My research assistants, Peter and Andrea, transplanting knotweed last week. This was the last experiment we set up, and the only one that relied on plants started in the greenhouse.


As of yesterday, everything is finally laid out, built, planted, and weeded (for now…), and this week we can concentrate on collecting data for the first time. It’s been the busiest two months of my entire life, but it’s wonderful to see all of these plants growing together and I am looking forward to learning from them everyday for months to come.


This final experiment we set up is comparing knotweed responses to sun and shade — but more on that next time!

Lost crops and living knowledge profiled by CBC’s Quirks and Quarks

I spoke with CBC’s Quirks and Quarks on Sunday about my research on eastern North America’s lost crops. Listen here!
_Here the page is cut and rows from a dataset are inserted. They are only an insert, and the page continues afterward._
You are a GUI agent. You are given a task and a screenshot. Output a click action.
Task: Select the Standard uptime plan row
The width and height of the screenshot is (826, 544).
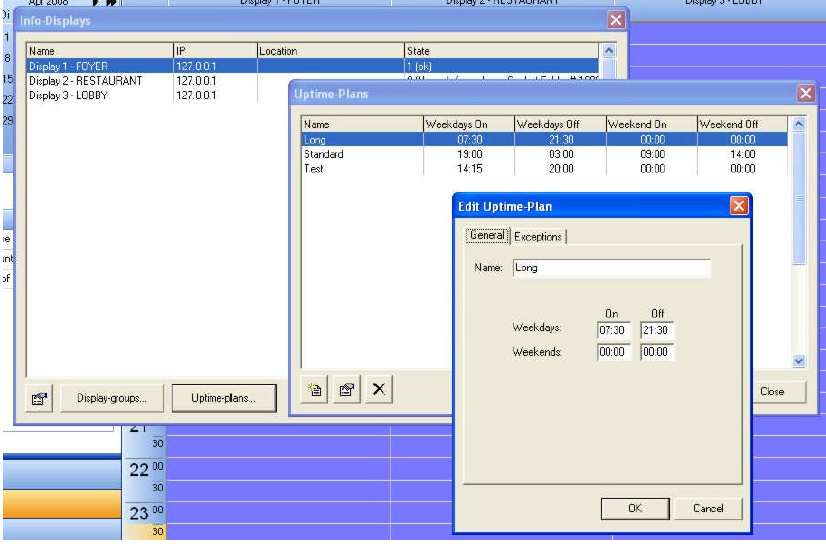pyautogui.click(x=324, y=155)
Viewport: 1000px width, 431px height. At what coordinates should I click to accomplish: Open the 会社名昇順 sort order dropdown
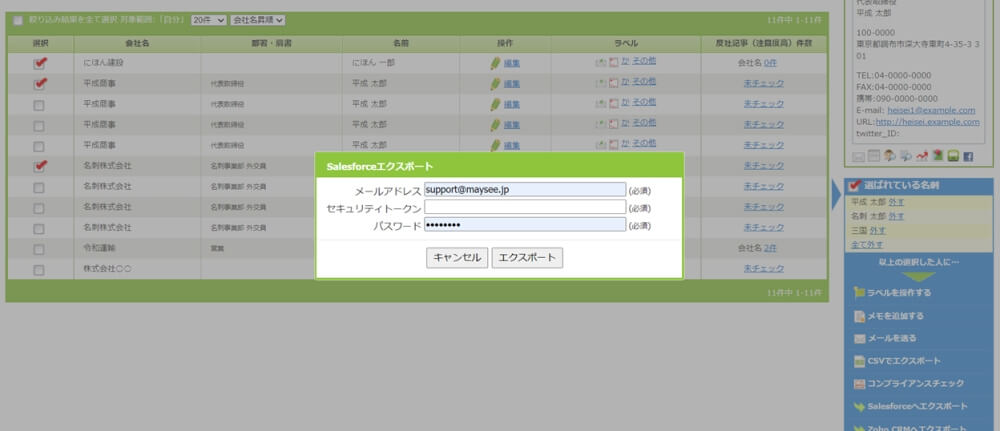[x=258, y=20]
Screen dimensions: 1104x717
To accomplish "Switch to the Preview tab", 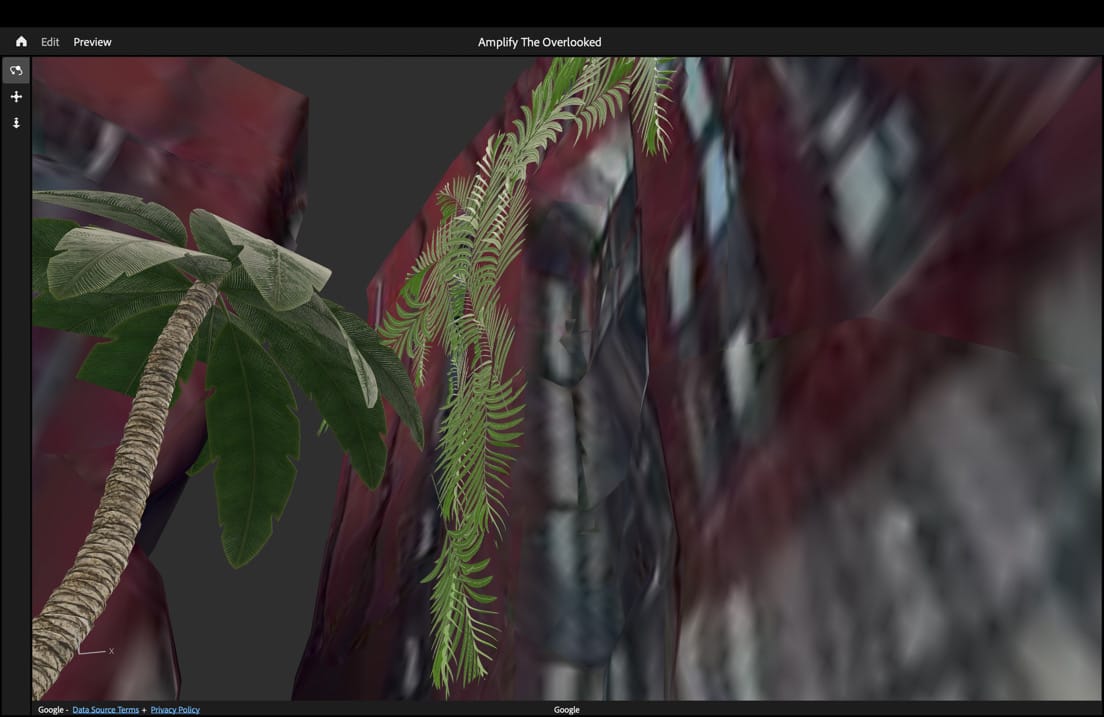I will click(92, 42).
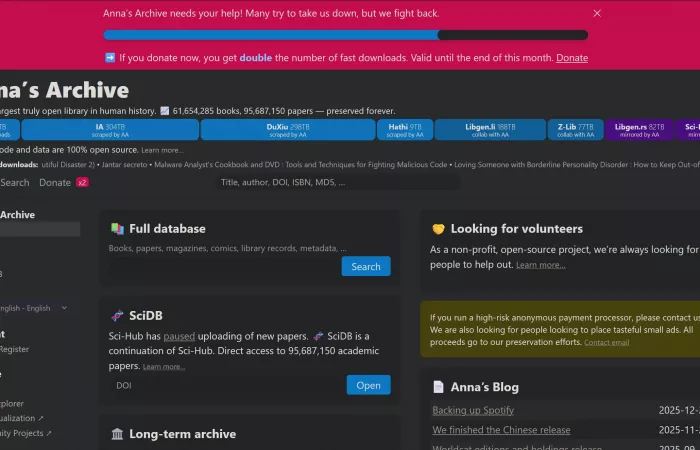Click the document icon beside Anna's Blog
Screen dimensions: 700x450
pyautogui.click(x=438, y=387)
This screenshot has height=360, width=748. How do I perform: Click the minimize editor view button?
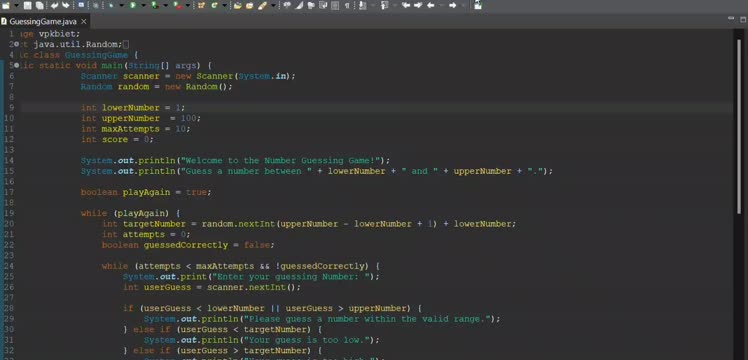731,19
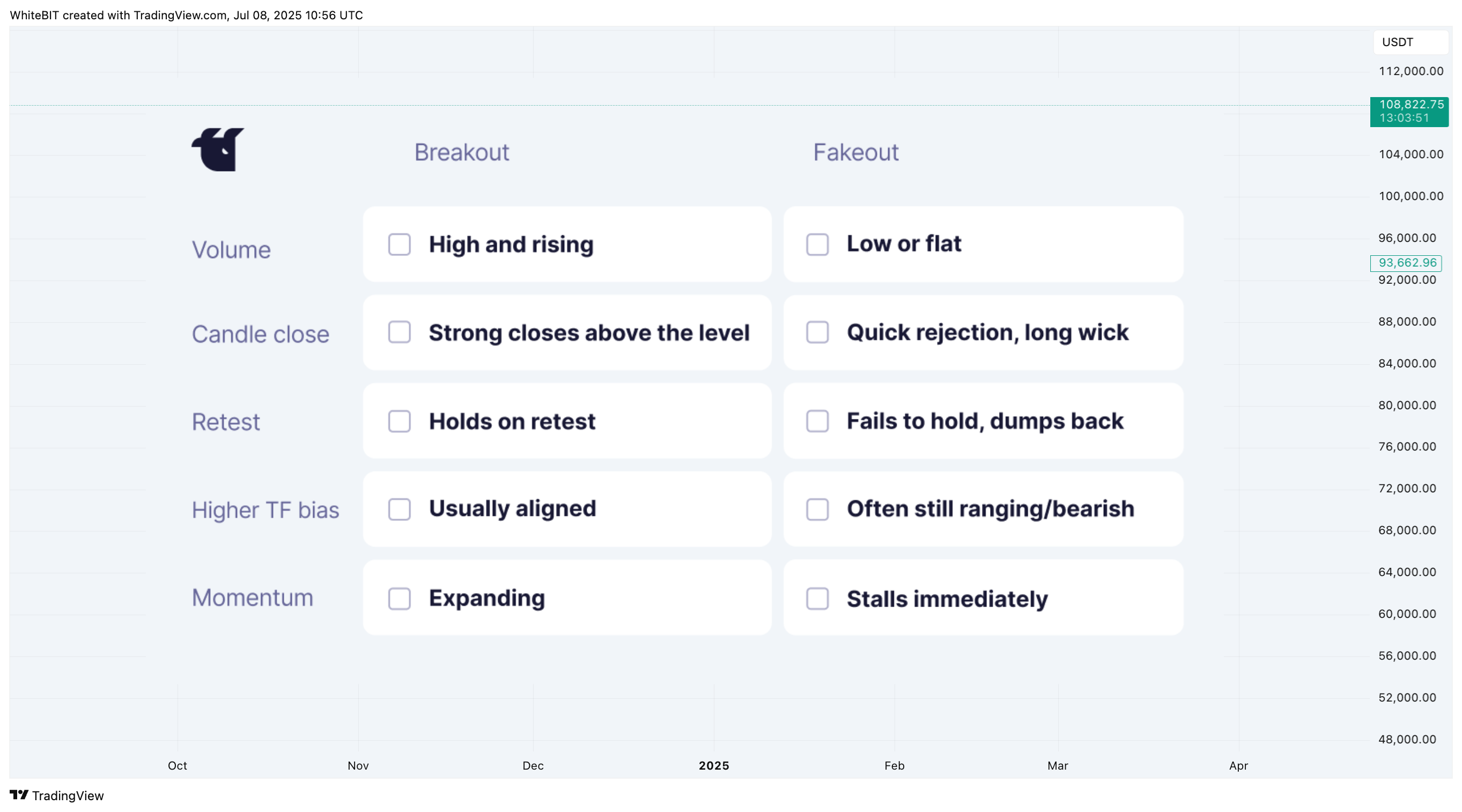Click the Breakout column header
This screenshot has height=812, width=1462.
point(461,152)
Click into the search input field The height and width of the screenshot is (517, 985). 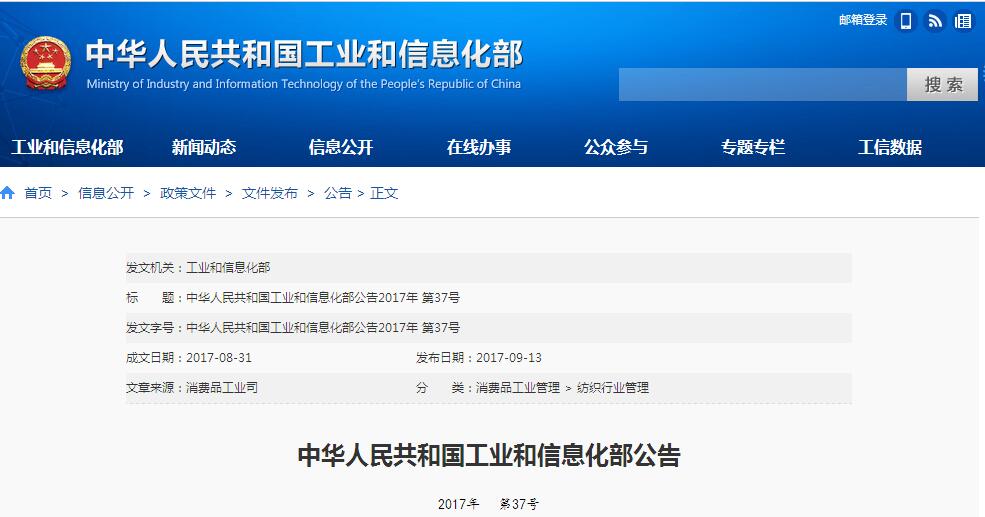[x=762, y=85]

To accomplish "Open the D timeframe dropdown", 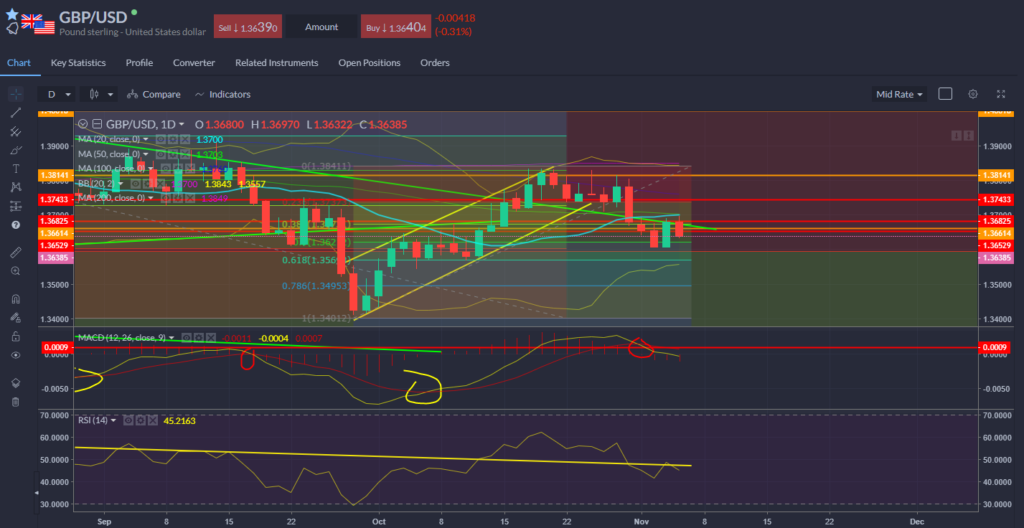I will coord(56,94).
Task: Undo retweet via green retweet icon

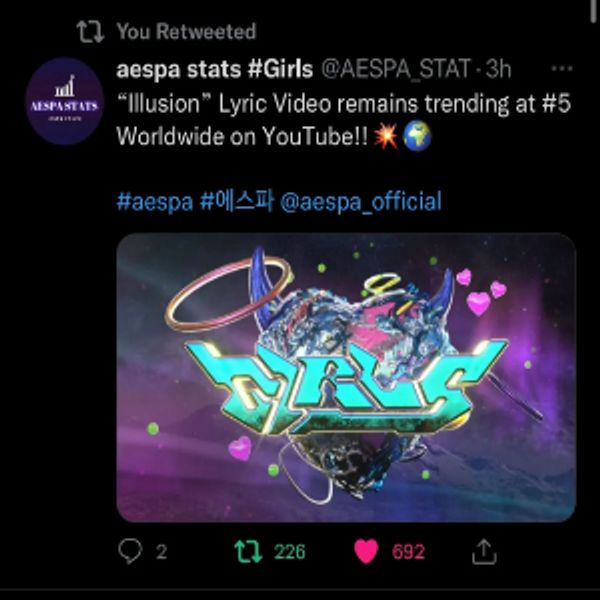Action: tap(248, 551)
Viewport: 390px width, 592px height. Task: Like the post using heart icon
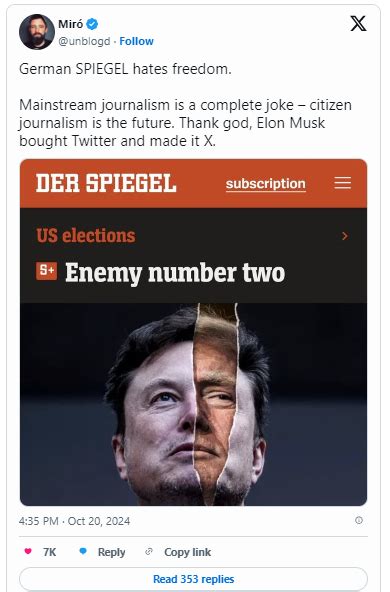pyautogui.click(x=28, y=552)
I was pleased that Quirks and Quarks chose to pair my interview with the fascinating and vital work of Kim Recalma-Clutesi (Ogwiloqwa) to preserve and apply traditional ecological knowledge in her community. “Lost things found!” are always fascinating (they’re the bread and butter of archaeology), but they are only a tiny part of the story of Indigenous North American ethnobotany.  I can’t emphasize enough how important Native American crops still are to food security and cuisines all over the world. Even more importantly, there are Indigenous communities all across North America who are advocating for the right to tend and care for the plants and animals in their homelands. Community knowledge based on thousands of years of experience is more important now than ever, as we face population growth and climate change. I wish every story about lost crops could appear beside a story about ecological knowledge that is preserved, passed on, and applied.